This course introduces the concept of End-Use Monitoring & Fund Diversion Risk within the Housing Finance Credit framework. It focuses on understanding the risk that loan funds may be used for purposes other than those sanctioned, potentially weakening asset creation, collateral quality, and overall credit performance.
Learners will explore key assessment dimensions such as ensuring compliance with sanctioned end-use, protecting exposure quality through monitoring mechanisms, validating linkages with property valuation, and adhering to regulatory compliance requirements, with an emphasis on independent validation and well-documented rationale. The course highlights how fund diversion—such as using housing loan proceeds for unrelated business or personal expenses—can lead to incomplete construction, inflated risk exposure, and early delinquency. It also distinguishes end-use monitoring and fund diversion risk from broader early warning detection systems, emphasizing its role in transaction-level control and prevention rather than overall portfolio-level monitoring.

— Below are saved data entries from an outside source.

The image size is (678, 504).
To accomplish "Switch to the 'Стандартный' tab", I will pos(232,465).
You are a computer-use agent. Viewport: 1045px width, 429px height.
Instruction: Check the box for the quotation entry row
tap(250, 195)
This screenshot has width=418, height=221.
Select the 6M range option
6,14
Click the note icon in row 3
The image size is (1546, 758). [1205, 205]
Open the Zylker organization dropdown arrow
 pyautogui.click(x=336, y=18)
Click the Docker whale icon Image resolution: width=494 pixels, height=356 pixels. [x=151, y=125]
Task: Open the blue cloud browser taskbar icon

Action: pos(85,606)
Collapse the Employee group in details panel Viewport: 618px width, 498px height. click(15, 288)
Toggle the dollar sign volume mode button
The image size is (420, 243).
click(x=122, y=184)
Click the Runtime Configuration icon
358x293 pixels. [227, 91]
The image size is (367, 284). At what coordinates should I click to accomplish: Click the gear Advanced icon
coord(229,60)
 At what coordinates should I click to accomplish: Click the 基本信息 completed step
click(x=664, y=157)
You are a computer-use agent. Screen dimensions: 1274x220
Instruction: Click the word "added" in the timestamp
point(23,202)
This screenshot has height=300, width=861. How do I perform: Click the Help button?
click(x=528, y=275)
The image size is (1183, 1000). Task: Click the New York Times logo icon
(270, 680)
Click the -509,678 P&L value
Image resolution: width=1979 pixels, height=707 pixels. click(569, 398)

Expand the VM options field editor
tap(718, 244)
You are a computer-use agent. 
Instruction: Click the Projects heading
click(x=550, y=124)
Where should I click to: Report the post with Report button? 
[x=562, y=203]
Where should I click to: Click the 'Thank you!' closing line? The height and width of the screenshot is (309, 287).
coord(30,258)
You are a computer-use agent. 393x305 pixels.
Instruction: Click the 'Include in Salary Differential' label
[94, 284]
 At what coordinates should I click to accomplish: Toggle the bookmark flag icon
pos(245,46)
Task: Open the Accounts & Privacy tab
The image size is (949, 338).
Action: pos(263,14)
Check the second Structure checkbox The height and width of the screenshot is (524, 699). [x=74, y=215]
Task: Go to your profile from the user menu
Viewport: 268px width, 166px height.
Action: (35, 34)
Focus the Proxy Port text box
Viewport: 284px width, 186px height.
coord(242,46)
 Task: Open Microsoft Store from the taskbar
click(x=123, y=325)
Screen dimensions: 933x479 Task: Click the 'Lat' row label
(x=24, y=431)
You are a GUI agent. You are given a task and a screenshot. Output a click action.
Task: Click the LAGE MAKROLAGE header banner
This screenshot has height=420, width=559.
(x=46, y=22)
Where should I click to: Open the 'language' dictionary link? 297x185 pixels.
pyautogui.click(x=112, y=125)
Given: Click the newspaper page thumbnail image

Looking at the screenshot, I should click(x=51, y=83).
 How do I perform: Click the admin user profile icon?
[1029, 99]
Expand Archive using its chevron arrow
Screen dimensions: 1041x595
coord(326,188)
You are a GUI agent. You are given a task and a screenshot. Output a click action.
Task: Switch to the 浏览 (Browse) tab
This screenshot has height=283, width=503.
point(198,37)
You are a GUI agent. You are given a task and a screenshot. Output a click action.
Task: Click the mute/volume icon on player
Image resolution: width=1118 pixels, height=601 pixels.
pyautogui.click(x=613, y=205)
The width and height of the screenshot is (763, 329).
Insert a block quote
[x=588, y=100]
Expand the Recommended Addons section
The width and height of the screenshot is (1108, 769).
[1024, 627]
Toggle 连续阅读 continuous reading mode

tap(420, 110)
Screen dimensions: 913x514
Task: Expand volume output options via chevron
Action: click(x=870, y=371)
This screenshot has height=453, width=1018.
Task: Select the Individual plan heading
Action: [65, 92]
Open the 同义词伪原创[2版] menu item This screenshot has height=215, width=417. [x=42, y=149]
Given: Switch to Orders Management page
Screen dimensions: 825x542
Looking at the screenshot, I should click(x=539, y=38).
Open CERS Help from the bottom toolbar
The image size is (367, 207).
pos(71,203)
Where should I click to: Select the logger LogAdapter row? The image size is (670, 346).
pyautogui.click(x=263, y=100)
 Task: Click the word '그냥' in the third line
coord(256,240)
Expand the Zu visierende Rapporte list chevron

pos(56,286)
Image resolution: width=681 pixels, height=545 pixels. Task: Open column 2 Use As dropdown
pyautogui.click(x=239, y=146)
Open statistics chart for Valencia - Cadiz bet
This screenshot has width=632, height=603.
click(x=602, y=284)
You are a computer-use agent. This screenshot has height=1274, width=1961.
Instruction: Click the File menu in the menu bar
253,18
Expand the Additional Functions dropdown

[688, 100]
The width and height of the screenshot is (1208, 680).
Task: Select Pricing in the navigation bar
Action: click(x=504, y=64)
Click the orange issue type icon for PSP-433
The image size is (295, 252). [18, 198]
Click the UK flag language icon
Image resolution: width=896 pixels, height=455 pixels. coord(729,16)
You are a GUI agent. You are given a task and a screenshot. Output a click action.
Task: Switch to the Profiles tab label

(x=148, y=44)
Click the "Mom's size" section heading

By the end of the course, participants will understand how to identify, assess, and mitigate fund diversion risks in practice, particularly within Disbursement, End-Use Monitoring, and Fund Control. The course also emphasizes the role of the credit analyst in executing monitoring checks, maintaining documentation, and flagging exceptions for managerial review within Housing Finance Credit files, including adherence to control standards, documentation quality, and escalation protocols aligned with credit committee priorities.